In 2021, the station won the Building Award at the Scottish Civil Engineering Awards and won at the Structural Steel Design Awards.
38% more capacity
94%of demolition material recycled
Enabling a once in a generation transformation
Before construction work could start, a Transport and Works (Scotland) Act (TAWS) was required. Our Expert Witness and Environmental Statement expertise enabled the TAWS application to be approved, allowing the platform extension and demolition works to create space for the new façade. Our justification for proposed land uses, combined with extensive stakeholder engagement, contributed to reducing the number of objections by 80% and resulted in the ultimate success of the application. Our team was integral to securing Glasgow City Council approval for an approach that was sympathetic to passengers, local businesses and the community.

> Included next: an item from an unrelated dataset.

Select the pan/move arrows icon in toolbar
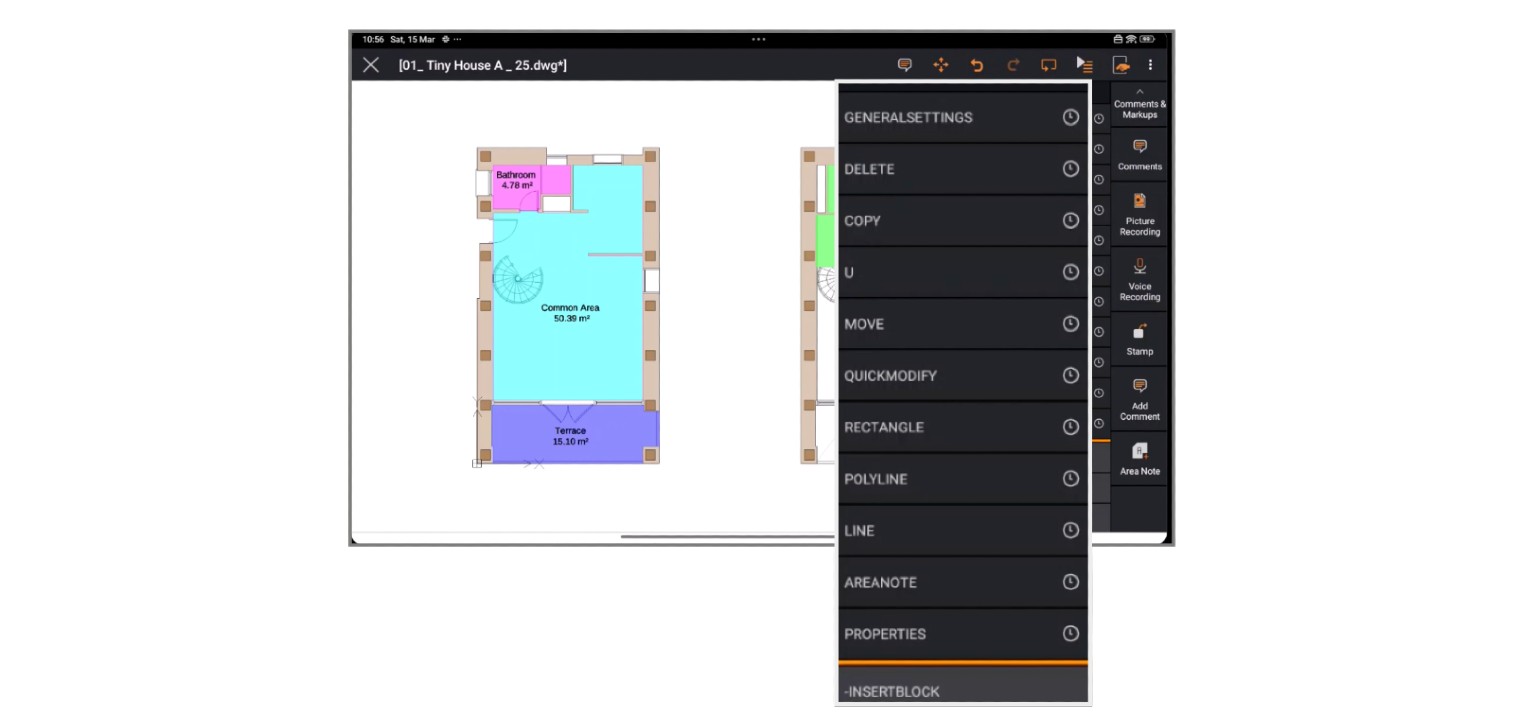The width and height of the screenshot is (1536, 722). [x=941, y=65]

One of our key contributions to the TAWS process was the development of a construction methodology that proved the redevelopment could be implemented while the station remained in operation, within very challenging site constraints in a busy city centre environment.
Successfully delivering a flagship rail project
Our construction methodology and programme, featuring smart use of site access and sequencing of works allowed the station to remain operational and manage stakeholder (retail) expectations. We determined efficiencies in the demolition approach that would accelerate the programme; the partial closure of West George Street and its associated impact meant that approval of this approach from business and stakeholders was vital during the preceding planning application process.
Our team’s rigorous approach to assurance allowed the two fundamental project elements of the station building and rail infrastructure work to proceed in parallel, with activities coordinated to ensure efficient, on-time delivery.
Enhancing the passenger experience
Our designers took a user-centric approach throughout the design process. We carried out sophisticated pedestrian flow modelling to assess various layouts within the station and optimise the passenger experience. As such, the new concourse, which wraps around the historic, Grade A listed, 1880s train shed and forms the centrepiece of the redevelopment, is shaped to respond to pedestrian movement. The dramatic roof structure above floods the station with daylight, which creates an open and accessible gateway to facilitate the passenger journey.
Throughout the project, engineers and architects worked closely to maintain the design intent for a dramatic column-free space, allowing passengers to move through the station quickly and safely. Not only is the new station design visually outstanding for passengers, but the concept creates new perspectives of the 1880s train shed, putting the fine Victorian structure at the heart of the design and adding to Glasgow’s rich architectural heritage.
The west side of the station is located over an existing railway line and historic bridge structure. This site was extremely constrained, which required our structural and geotechnical engineers to develop an efficient and constructible proposal. The solution was a 38m span, storey high, truss, which diverts any loading from the existing structure and was lifted into place overnight, allowing daily passenger travel to continue uninterrupted.
Improving project and cost efficiency
The use of BIM was central to the design process. We created a 3D model, acting as a single source of truth for all design coordination to quickly identify and resolve potential design conflicts. This approach has been maintained throughout the site phase of the works, with contractor designed elements and models reviewed in a digital environment to ensure compliance with the original design intent.
Our fire engineers developed an efficient fire strategy and corresponding design, collaborating with station staff and stakeholders to significantly reduce operational and maintenance costs. Our work also removed the need for smoke extract plant, while delivering a solution for the client that ensured public safety and minimised service disruption in case of an incident. We also provided guidance for the protocols to be deployed in the event of various fire scenarios.